The team’s victory marked the first time in school history that the JU team has qualified for the regatta, and one of the first times a team made entirely of freshmen will compete in nationals.

About 250 colleges have sailing teams and, of those, 36 will compete in the nationals.
“This sort of puts us in the spotlight for a team that before this year nobody knew existed outside of our conference,” Faudree said. “People are talking about us nationally, which is a lot of fun. When we go sail against teams in New England or the Mid-Atlantic region … there are a lot of people who are excited to see another team come out of nowhere.”
The achievement is another rush in a stream of forward motion and growth the team has experienced in recent years. Out of the six freshmen going to nationals, two — Knighton and Caba— never sailed before last fall.
“It’s hard to wrap my head around,” Knighton said. “A year ago, I didn’t even know anything about sailing and now, in a week I’ll be heading to nationals. It means so much. It shows that I’m a part of something so much bigger than me and has taught me that I can do more than I ever thought I could.”
When Faudree arrived at JU in fall 2012 after working as youth sailing director and head coach for the Rochester Yacht Club in New York, the JU sailing team consisted of five students, all of whom learned to sail at the university. By fall 2013, the team grew to 25 students, six of whom were recruited sailors.

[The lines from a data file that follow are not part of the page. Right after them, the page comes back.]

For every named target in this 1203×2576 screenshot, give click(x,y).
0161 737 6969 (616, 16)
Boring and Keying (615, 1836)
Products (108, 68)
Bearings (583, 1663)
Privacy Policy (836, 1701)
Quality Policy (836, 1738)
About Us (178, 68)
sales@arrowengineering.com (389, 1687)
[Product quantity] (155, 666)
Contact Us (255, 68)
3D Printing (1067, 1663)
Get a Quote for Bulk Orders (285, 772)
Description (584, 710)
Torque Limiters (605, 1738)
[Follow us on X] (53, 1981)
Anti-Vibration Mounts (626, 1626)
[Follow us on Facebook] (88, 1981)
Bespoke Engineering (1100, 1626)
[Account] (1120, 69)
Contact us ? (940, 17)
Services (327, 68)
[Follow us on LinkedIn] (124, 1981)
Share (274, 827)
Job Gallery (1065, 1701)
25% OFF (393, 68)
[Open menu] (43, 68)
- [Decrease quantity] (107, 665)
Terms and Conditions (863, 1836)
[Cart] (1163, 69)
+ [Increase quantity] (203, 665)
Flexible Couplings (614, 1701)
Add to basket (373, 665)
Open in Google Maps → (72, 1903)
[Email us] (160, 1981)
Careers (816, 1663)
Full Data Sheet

“When the kids got here this year, we were really able to hit the ground running,” he said.
Last September, the JU team ranked 20th out of 27 teams in the South Atlantic Conference. Now the Dolphins rank fourth.
“We’re going up against schools that have million-dollar sailing centers and teams of 50, 60 people, where we have 25 kids and half of them learned how to sail last August,” Faudree said.

The small size of the team offers “unique challenges but also unique opportunities,” Faudree said. It gave it flexibility. Students who never sailed before could join the team and learn. Regardless of experience level, there were more chances for students to get on the water and to participate in regattas.
“We don’t have tryouts, and we don’t have a guaranteed spot to big regattas, and people don’t really know us as someone to be threatened by,” said Strobel-Lanka, who began sailing with her family six years ago. “So when we go to regattas and we do really well as freshmen, it means so much more than if I were a third-string on some bigger team. … Here at JU, the work that I put into it is building it for future generations.”
At the same time, the team lacked many of the competitive pressures often associated with larger programs. Faudree lightheartedly viewed the regattas they competed in as “glorified practices” and “great learning experiences.”
Lawless, who also began the sport in childhood, was recruited by Faudree, who began coaching him when he was an eighth-grader in New York.
“A lot of teams are very high pressure, going, going, going, but here we’re more relaxed,” Lawless said. “If I sailed at another school, I don’t think I would be sailing as much as I do.”
Starting in August, the team practiced three times a week on the water and worked out twice a week in the campus gym.
At the end of spring semester, while much of the student body made a beeline from exams to planes, trains and automobiles carrying them home, the six JU sailing competitors spent the week after finals preparing for nationals. They practiced twice a day, strapping GoPro cameras to their sailboats so they could see, study and learn from the day’s successes and failures.
As the team goes on to national semifinals, Faudree said he is “not too worried” about the competition, but instead more focused on taking in another learning experience and enjoying the event.
“Our goal was to get there,” he said.
For the student sailors, it plays into larger individual goals to become better on the water.
“I love that anyone can learn to sail, but it takes years and years to master it,” Strobel-Lanka said. “You can do it for the rest of your life, and you’ll never have it completely figured out, but that chase of figuring it out is really fun.”